***** Entries *****

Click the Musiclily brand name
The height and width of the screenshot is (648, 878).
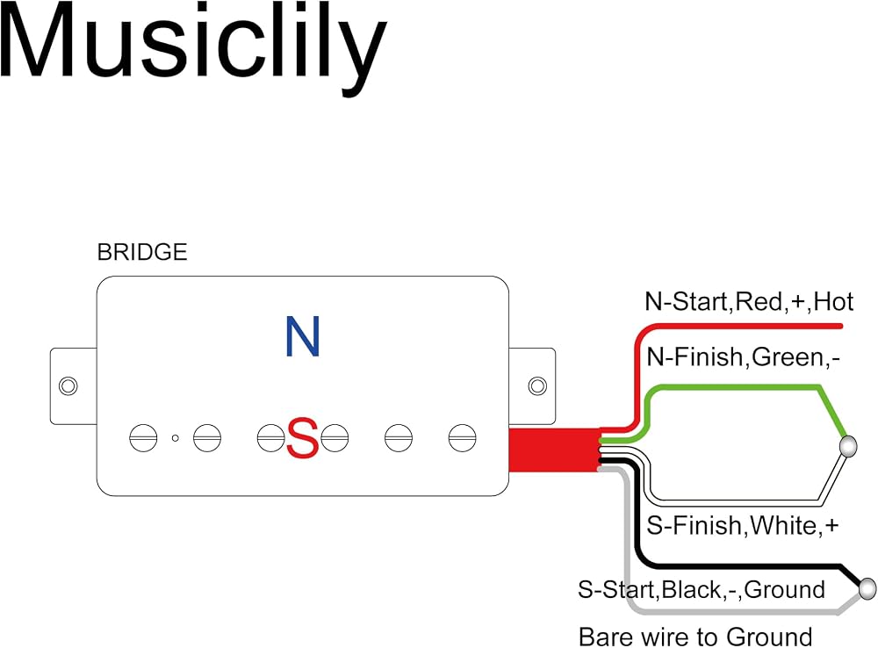(x=193, y=47)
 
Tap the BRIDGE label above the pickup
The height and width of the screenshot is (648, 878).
(x=142, y=252)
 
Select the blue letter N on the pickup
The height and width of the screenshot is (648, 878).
(x=302, y=336)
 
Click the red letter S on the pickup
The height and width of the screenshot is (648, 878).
(x=302, y=438)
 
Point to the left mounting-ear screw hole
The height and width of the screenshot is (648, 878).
(x=68, y=385)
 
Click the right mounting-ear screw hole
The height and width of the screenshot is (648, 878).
(x=537, y=385)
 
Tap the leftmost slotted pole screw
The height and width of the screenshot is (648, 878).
(x=143, y=438)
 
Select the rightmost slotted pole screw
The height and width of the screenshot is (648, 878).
(x=463, y=438)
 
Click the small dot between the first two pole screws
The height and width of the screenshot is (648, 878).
(x=176, y=438)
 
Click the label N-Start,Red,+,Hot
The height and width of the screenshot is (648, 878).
(x=749, y=302)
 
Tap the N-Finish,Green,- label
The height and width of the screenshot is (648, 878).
(x=743, y=357)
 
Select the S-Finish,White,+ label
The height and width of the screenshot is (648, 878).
(x=743, y=525)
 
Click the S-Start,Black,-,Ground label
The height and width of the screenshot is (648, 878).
(x=701, y=590)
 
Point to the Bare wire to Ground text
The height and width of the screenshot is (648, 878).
(x=694, y=637)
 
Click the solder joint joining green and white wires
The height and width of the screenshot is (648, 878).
(x=849, y=446)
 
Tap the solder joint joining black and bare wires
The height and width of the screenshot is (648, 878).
(x=867, y=589)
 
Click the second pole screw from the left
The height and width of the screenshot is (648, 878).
(x=207, y=438)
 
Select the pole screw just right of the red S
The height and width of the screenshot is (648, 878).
(x=335, y=438)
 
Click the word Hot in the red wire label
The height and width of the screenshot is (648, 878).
(x=834, y=302)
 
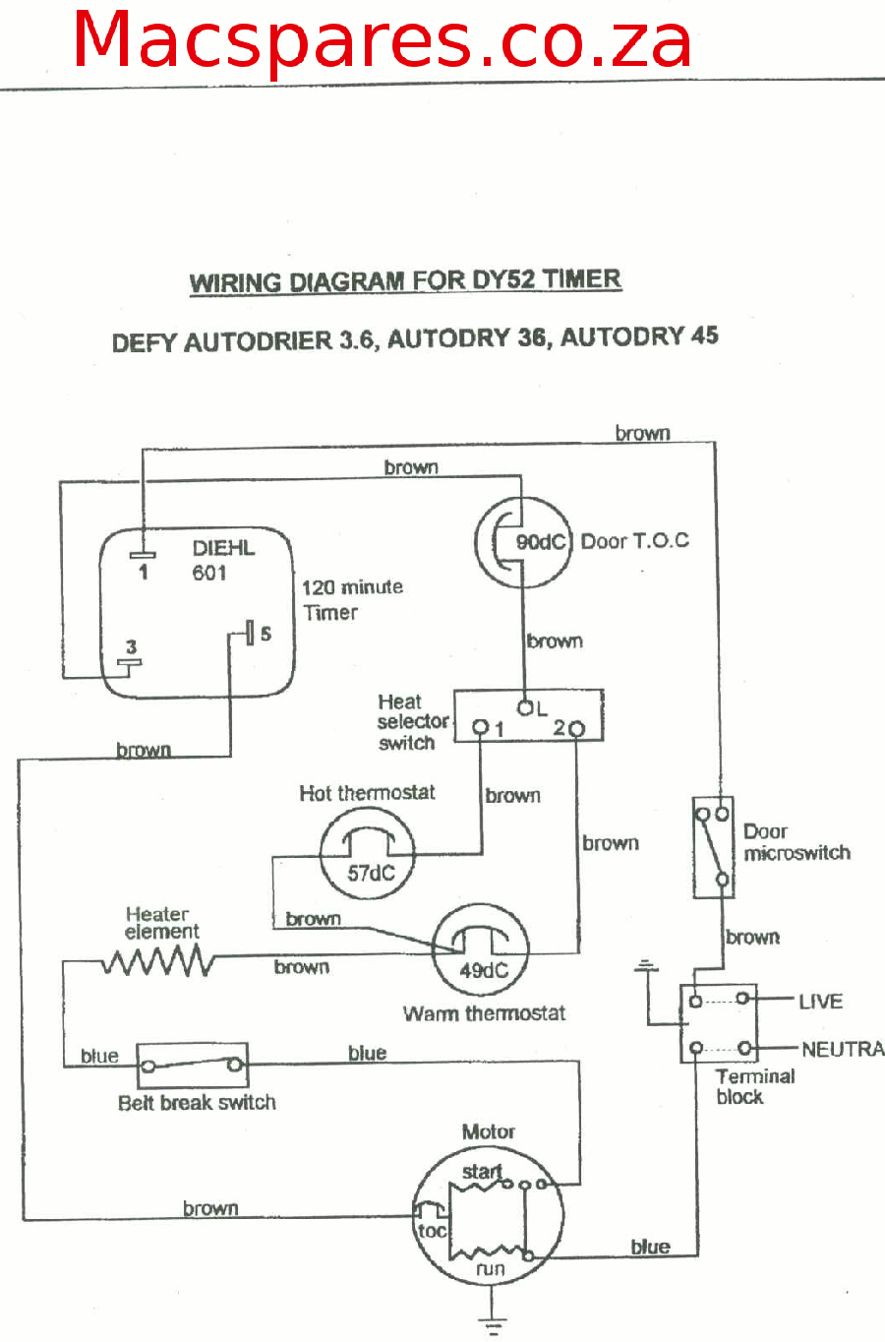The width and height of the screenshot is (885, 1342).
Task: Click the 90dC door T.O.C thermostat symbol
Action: tap(523, 542)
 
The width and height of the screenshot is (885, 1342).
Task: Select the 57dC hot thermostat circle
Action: tap(367, 853)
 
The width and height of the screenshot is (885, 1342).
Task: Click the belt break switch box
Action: tap(192, 1066)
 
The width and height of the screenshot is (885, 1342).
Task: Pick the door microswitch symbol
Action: tap(713, 847)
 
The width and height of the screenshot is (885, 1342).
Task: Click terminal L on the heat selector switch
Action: tap(525, 707)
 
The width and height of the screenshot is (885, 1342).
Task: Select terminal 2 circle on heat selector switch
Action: tap(576, 729)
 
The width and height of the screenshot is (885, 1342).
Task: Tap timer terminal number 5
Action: tap(266, 634)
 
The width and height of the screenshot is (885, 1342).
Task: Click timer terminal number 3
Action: tap(131, 646)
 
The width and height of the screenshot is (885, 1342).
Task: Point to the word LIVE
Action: tap(820, 1002)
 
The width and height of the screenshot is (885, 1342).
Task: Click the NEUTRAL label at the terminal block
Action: tap(843, 1049)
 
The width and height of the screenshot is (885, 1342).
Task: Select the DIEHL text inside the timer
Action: tap(223, 548)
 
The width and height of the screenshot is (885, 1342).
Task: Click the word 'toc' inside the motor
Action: tap(433, 1231)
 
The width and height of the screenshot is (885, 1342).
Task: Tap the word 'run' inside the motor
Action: tap(491, 1269)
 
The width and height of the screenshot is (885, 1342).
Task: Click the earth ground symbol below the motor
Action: tap(493, 1326)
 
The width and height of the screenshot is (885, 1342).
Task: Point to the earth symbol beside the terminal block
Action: tap(646, 965)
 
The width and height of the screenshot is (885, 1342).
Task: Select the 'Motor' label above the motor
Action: tap(488, 1131)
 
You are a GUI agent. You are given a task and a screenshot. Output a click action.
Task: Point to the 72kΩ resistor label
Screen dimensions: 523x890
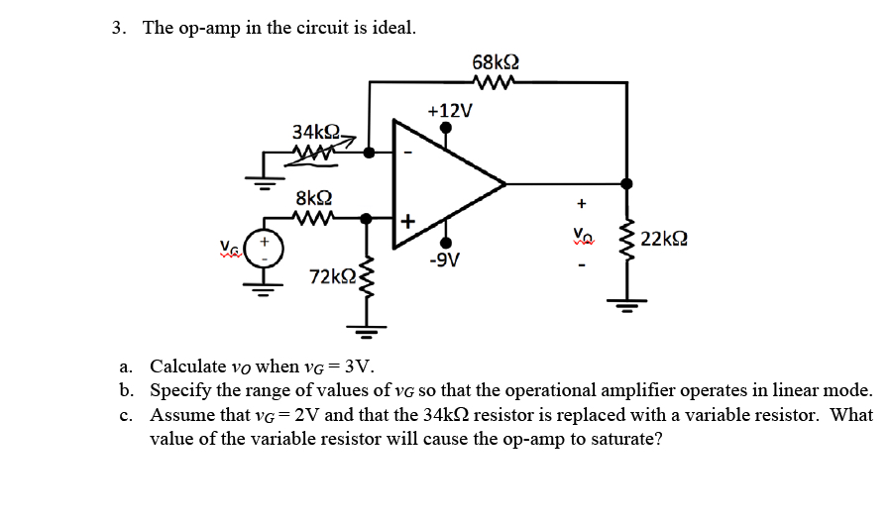tap(331, 274)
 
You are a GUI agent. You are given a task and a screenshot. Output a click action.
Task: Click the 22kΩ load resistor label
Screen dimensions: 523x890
tap(665, 239)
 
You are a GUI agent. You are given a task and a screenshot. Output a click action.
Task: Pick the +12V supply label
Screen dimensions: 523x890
tap(447, 109)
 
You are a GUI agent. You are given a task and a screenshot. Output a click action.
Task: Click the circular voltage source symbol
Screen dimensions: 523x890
tap(263, 246)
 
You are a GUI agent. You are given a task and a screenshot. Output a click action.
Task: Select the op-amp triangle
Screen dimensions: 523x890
tap(446, 183)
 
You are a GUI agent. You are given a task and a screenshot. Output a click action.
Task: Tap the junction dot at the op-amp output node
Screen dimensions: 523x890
tap(626, 183)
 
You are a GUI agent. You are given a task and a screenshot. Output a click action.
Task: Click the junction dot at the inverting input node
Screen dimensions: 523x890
tap(369, 153)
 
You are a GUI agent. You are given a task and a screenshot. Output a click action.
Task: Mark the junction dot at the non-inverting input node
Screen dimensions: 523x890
tap(369, 217)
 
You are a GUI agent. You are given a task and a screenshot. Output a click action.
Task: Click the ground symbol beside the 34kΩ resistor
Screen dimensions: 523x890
tap(263, 178)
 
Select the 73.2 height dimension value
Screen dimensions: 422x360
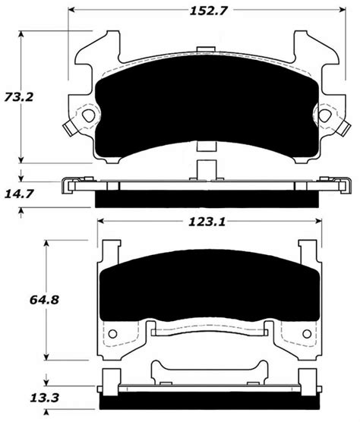click(29, 97)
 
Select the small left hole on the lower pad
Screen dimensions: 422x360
click(113, 332)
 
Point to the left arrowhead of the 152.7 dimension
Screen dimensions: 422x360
click(74, 11)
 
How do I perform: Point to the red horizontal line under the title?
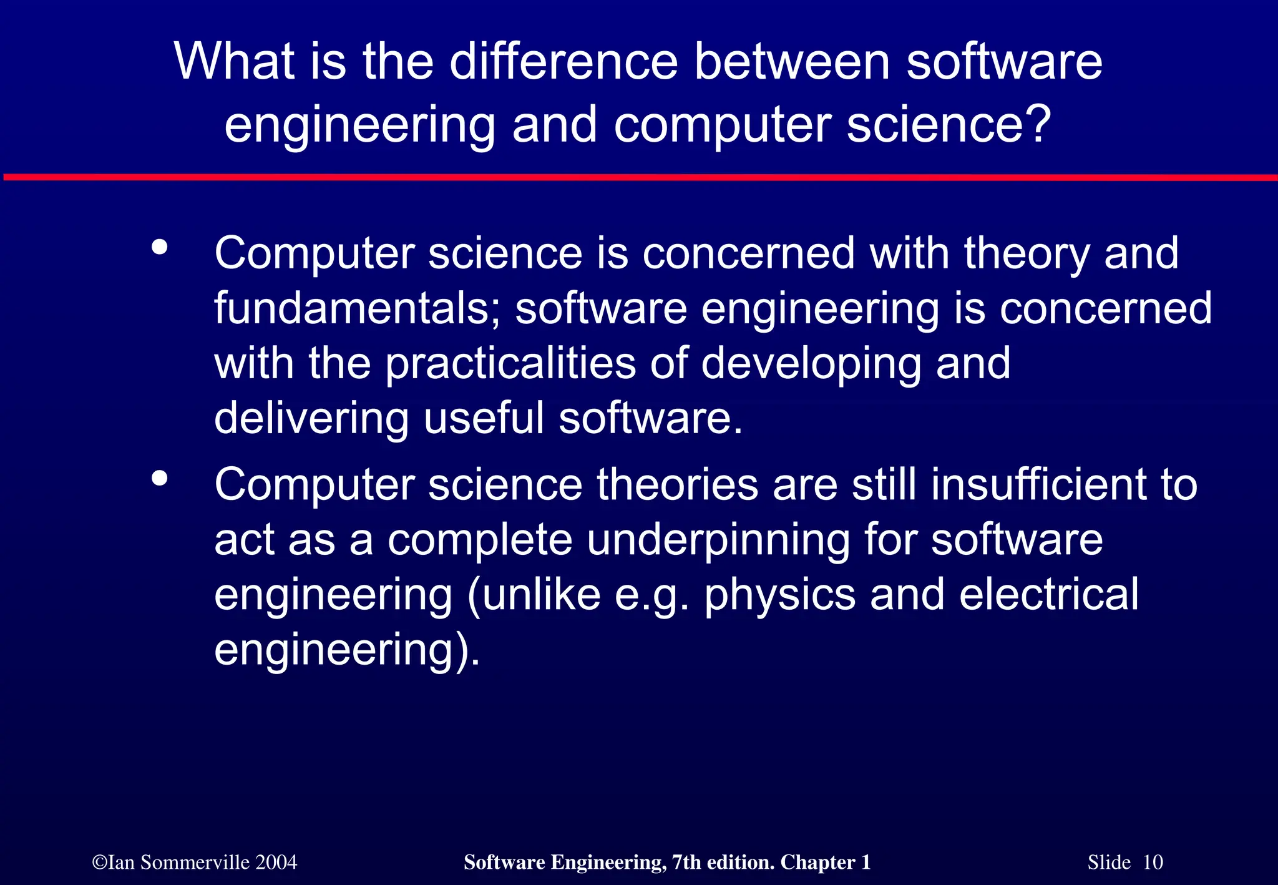tap(639, 178)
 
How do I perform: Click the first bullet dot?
tap(160, 247)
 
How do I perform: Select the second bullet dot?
tap(160, 479)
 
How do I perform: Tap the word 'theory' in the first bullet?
tap(1027, 255)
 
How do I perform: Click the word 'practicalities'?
tap(510, 363)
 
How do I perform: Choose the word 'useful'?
tap(484, 418)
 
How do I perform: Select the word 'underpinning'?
tap(718, 540)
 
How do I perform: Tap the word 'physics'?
tap(780, 595)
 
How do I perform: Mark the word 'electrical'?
tap(1048, 594)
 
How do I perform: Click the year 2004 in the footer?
tap(276, 863)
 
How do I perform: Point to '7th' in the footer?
tap(686, 863)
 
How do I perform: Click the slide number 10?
tap(1153, 863)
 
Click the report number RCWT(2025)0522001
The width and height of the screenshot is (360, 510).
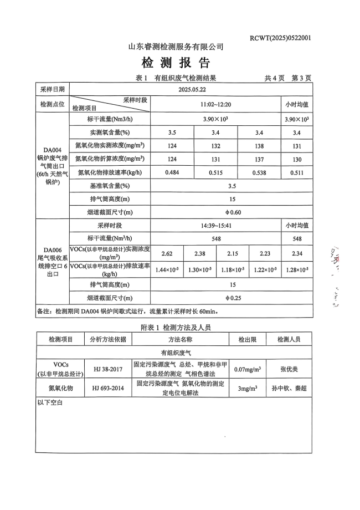tap(280, 38)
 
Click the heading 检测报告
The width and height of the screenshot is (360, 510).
tap(176, 62)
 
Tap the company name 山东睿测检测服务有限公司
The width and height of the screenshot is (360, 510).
tap(176, 47)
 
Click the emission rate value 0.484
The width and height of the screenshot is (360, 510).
tap(172, 173)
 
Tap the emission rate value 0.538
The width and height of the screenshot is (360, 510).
tap(259, 173)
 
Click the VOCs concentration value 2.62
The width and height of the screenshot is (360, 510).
tap(167, 253)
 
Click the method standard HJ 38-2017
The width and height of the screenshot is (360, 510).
tap(108, 369)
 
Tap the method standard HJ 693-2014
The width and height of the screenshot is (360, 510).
tap(108, 388)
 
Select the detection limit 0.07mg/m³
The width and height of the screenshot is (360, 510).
tap(248, 369)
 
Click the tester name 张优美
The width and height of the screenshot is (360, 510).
tap(289, 369)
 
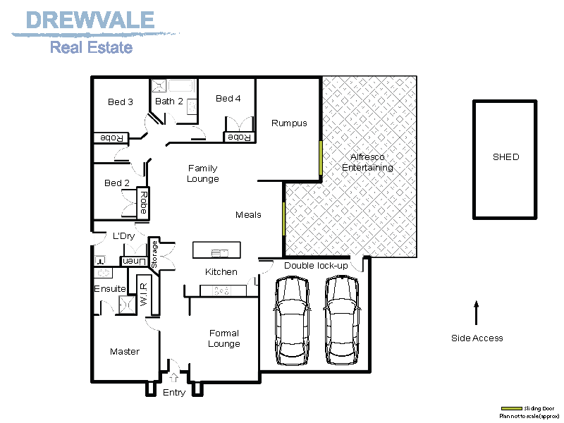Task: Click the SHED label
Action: [505, 157]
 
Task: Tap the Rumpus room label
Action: [289, 123]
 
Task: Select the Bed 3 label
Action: [121, 102]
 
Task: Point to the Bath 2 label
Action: [169, 102]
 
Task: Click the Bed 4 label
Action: [228, 99]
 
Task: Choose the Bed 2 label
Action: [117, 183]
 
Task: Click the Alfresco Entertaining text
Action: [367, 162]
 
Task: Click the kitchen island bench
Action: [216, 251]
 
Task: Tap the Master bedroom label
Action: [125, 352]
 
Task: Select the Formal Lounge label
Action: [224, 339]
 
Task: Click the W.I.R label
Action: [143, 293]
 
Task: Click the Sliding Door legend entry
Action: [529, 409]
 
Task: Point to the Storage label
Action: [154, 254]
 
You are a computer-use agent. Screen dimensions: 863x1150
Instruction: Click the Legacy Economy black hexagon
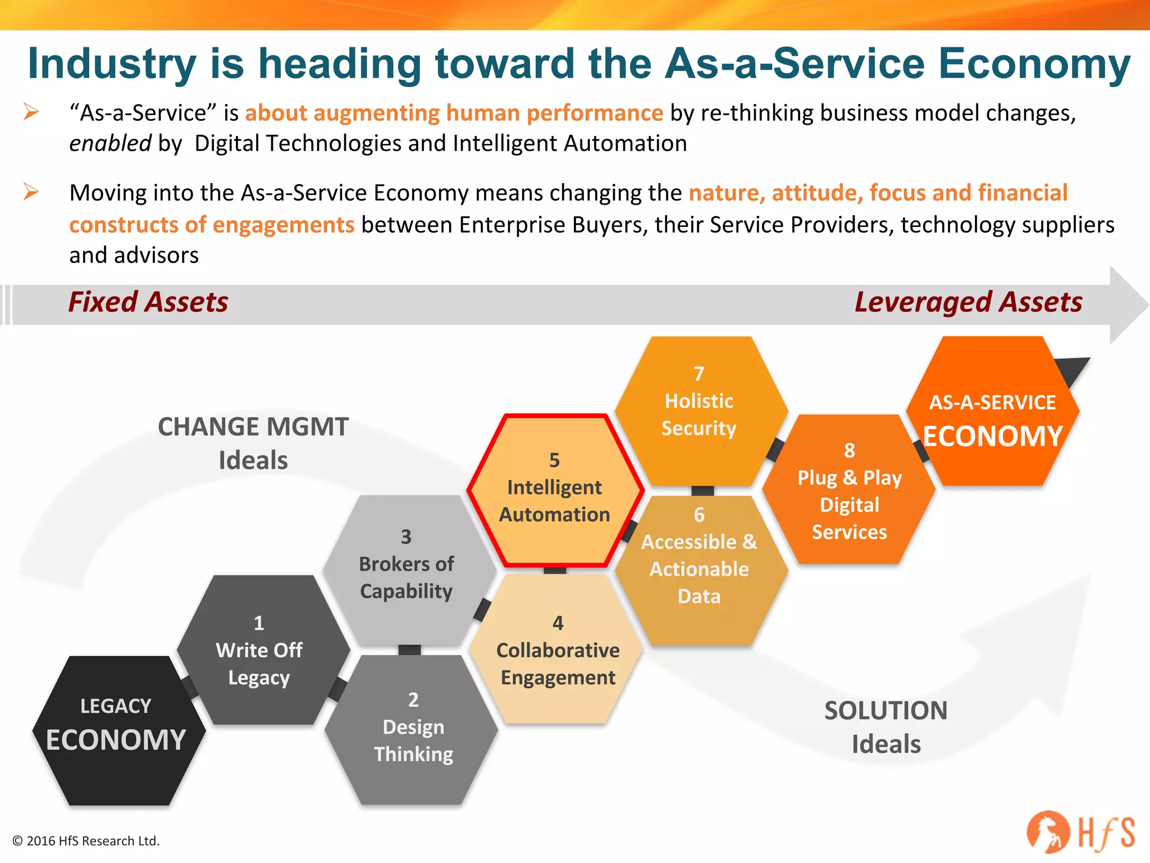pyautogui.click(x=118, y=730)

*****

● What the exercise asks
Rewrite the material starting at the line that has "Point to the left arrowhead" and ending after the line that has "tap(160, 247)", swapping "bullet dot" for "list marker" and keeping every other word the same. Leave the pictures out.

● The output
Point to the left arrowhead of the 152.7 dimension
Screen dimensions: 422x360
click(74, 11)
 
How do I perform: Point to the red horizontal line under the title?
tap(639, 178)
 
How do I perform: Click the first list marker?
tap(160, 247)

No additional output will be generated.